One of the roles the art you take in as a kid is to serve as a guide to a bigger world. I still have Take This to Your Grave on compact disc, and in the liner notes, there is a short list of bands which Fall Out Boy shouts out. And the primary purpose of this list is to shout out those bands, but it’s also there to tell people, hey, if you care enough to read the liner notes for this album, you’re definitely going to love these bands. It’s also valid, one has to think, given the situation, to stick with a band for over a decade and see how they evolve and how one’s own evolution fits around the band’s evolution. And while it’s highly unlikely anyone was plunking $170 to drum along with the most basic Fall Out Boy song, there were enough songs there that it was clear someone was saying, “Hey, teens!
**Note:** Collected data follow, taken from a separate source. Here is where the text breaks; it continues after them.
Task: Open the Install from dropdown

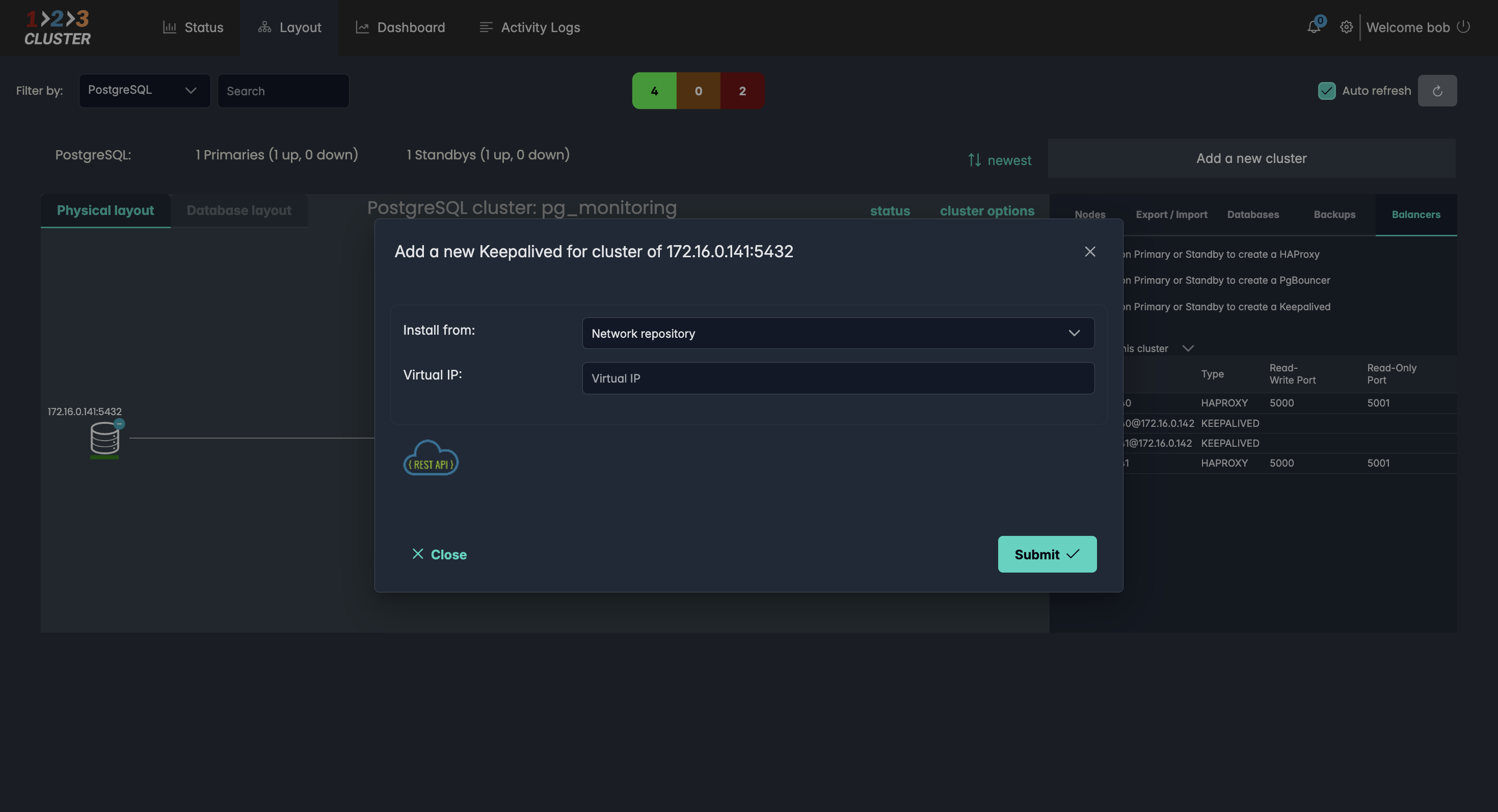Action: [838, 333]
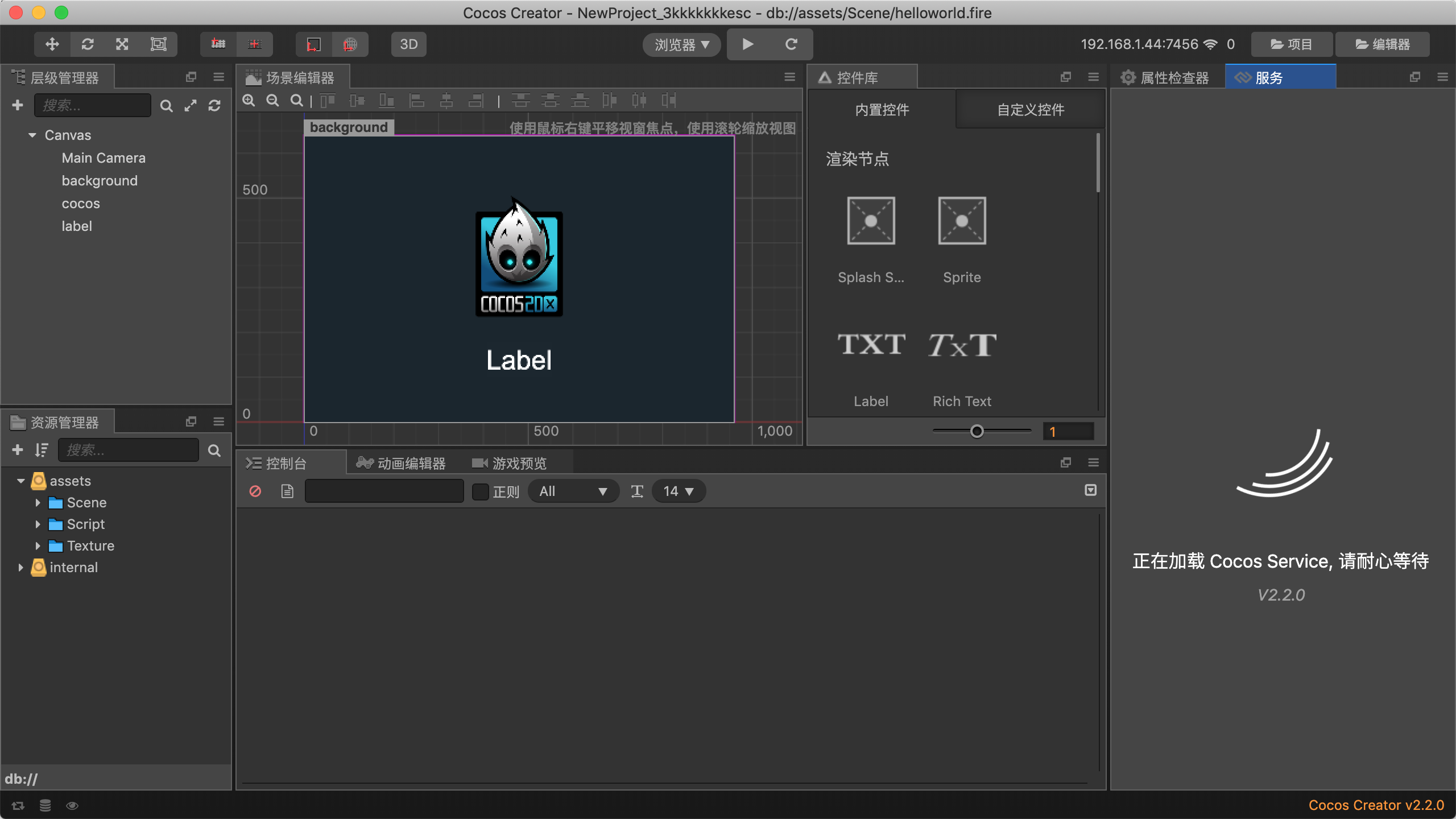This screenshot has width=1456, height=819.
Task: Open the 浏览器 preview platform dropdown
Action: tap(681, 44)
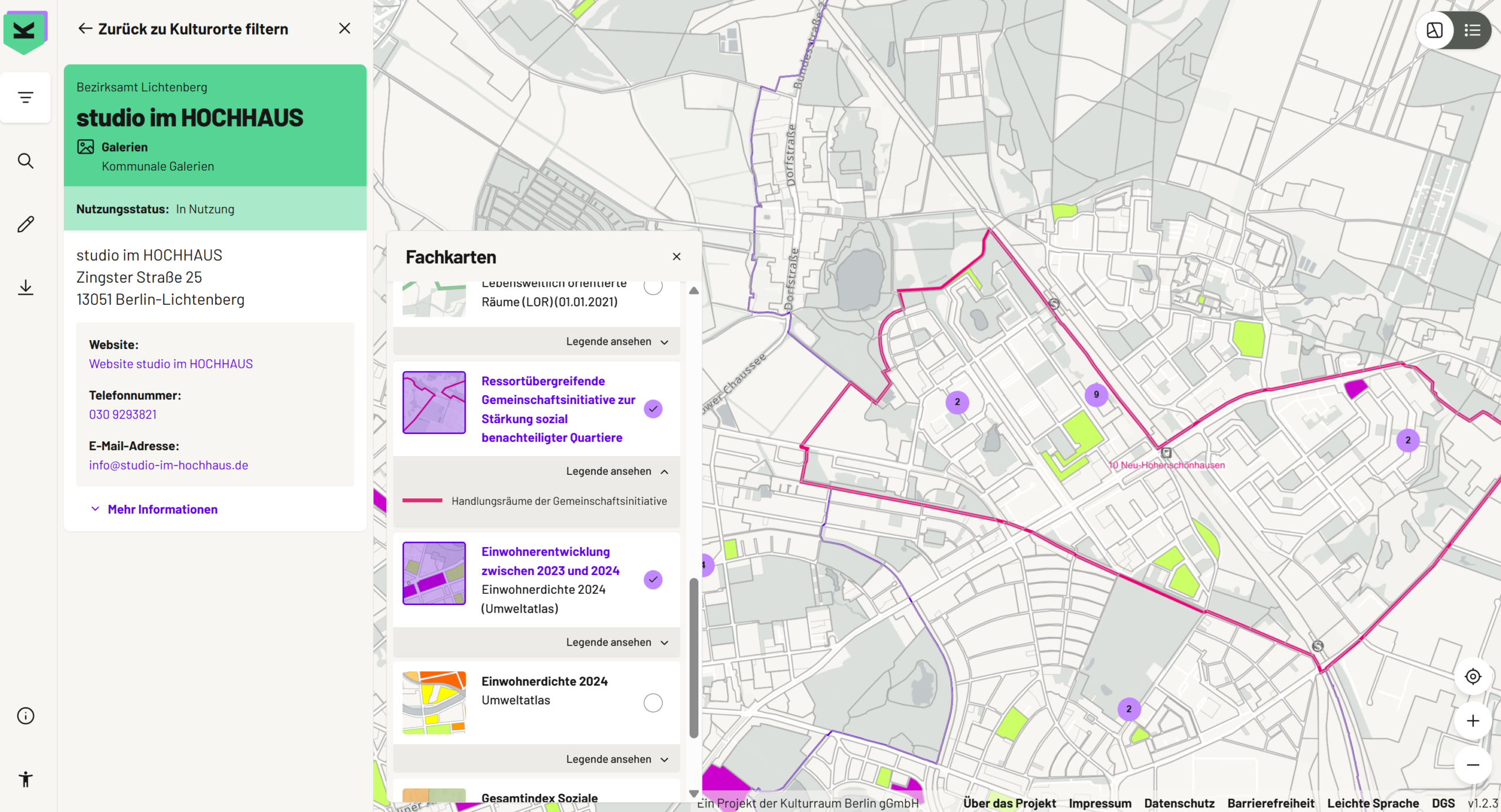The image size is (1501, 812).
Task: Zoom in with the plus button
Action: point(1472,721)
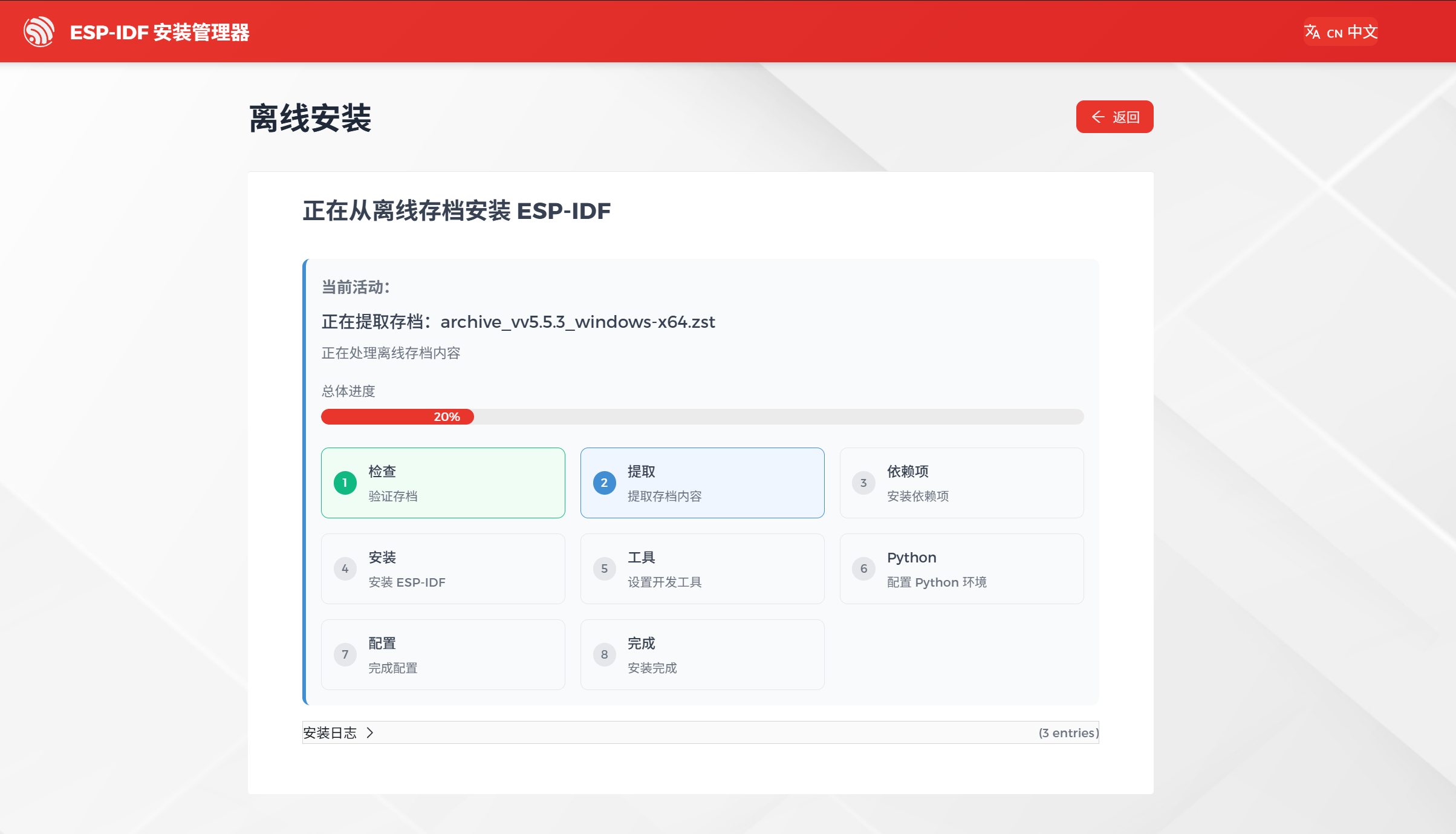
Task: Click the chevron next to 安装日志
Action: tap(370, 733)
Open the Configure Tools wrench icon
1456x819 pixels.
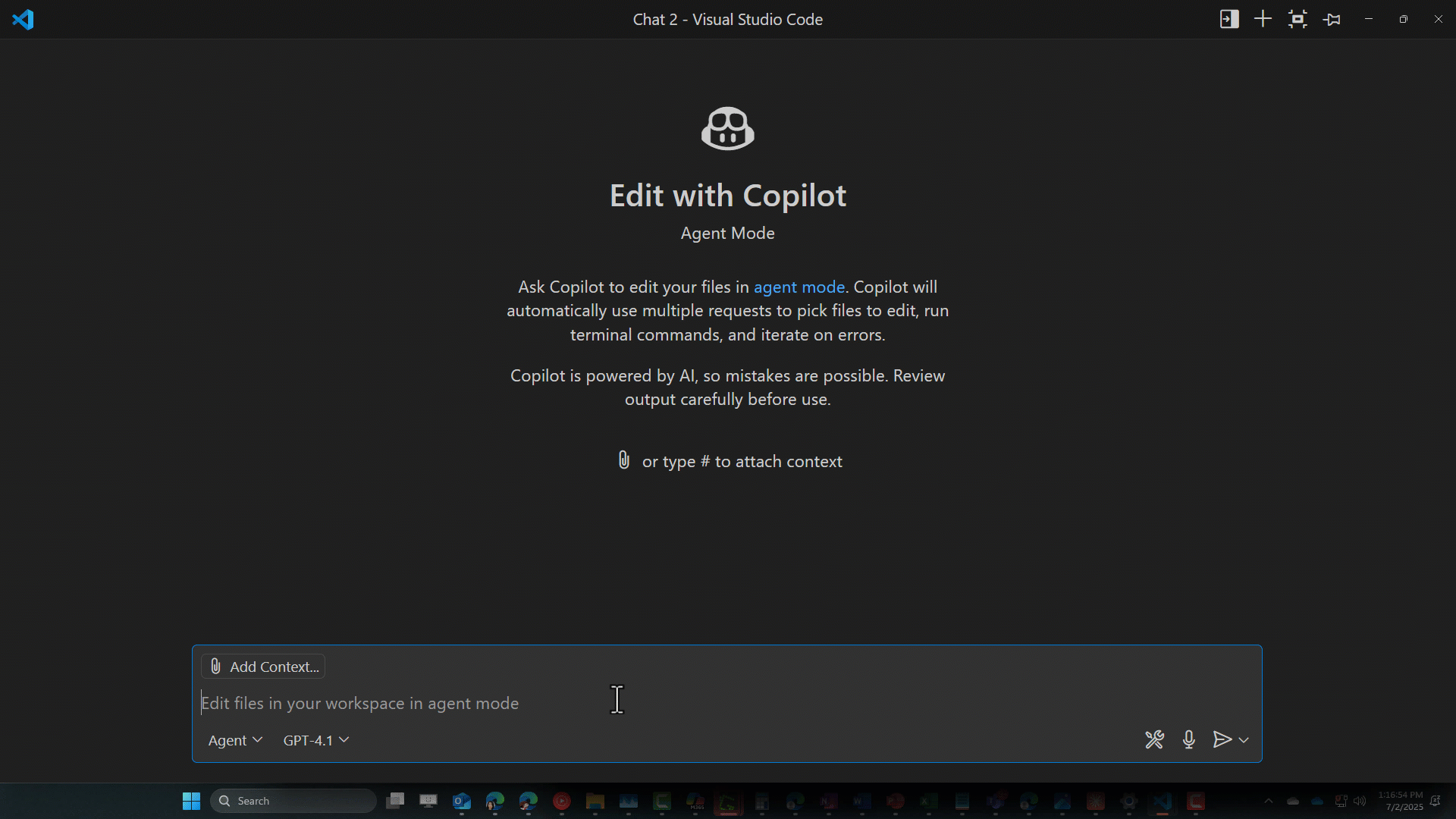tap(1154, 739)
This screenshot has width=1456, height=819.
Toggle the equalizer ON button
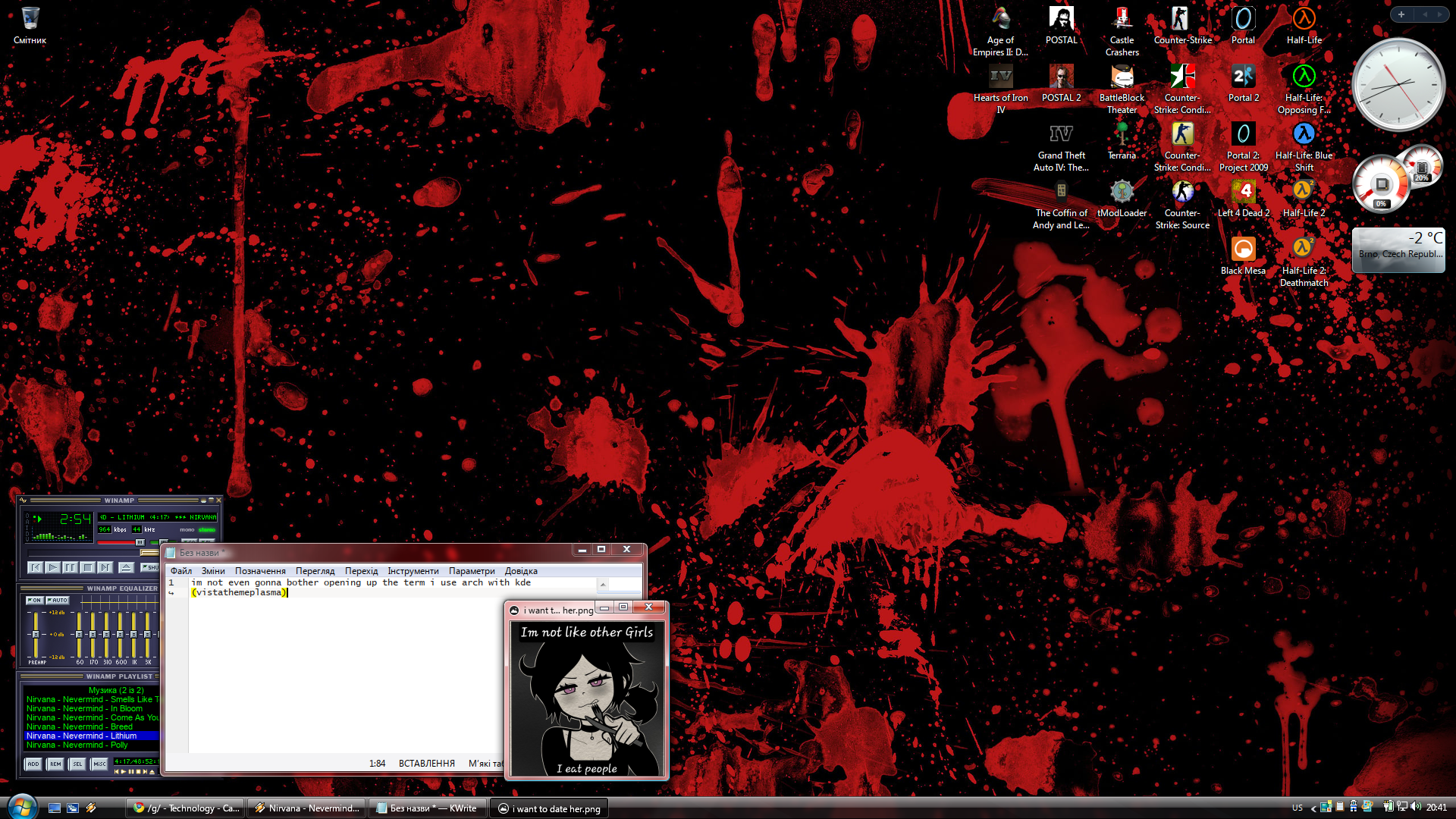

If you like the Foo Fighters or the OK Go, you’re gonna love Deep Purple and Soundgarden!” (I crushed “Black Hole Sun.” My voice is the instrument which balms this ailing nation, a brilliant inspiring thing which could melt the coldest and stoniest of hearts, and it is vitally important I break the flow of this ending paragraph to remind you.) This song works on its own, but it works best as an arrow pointing a young listener to the next step. This is a song designed to make you want more. This isn’t meant to be your favorite record. This is side one. Flip it over.
(I can’t tell if that ending’s cheesy or not but fuck it it’s going up. Um hey remember a few weeks ago when all the cool kids were saying Charly Bliss was good? Can confirm: Guppy’s dope.)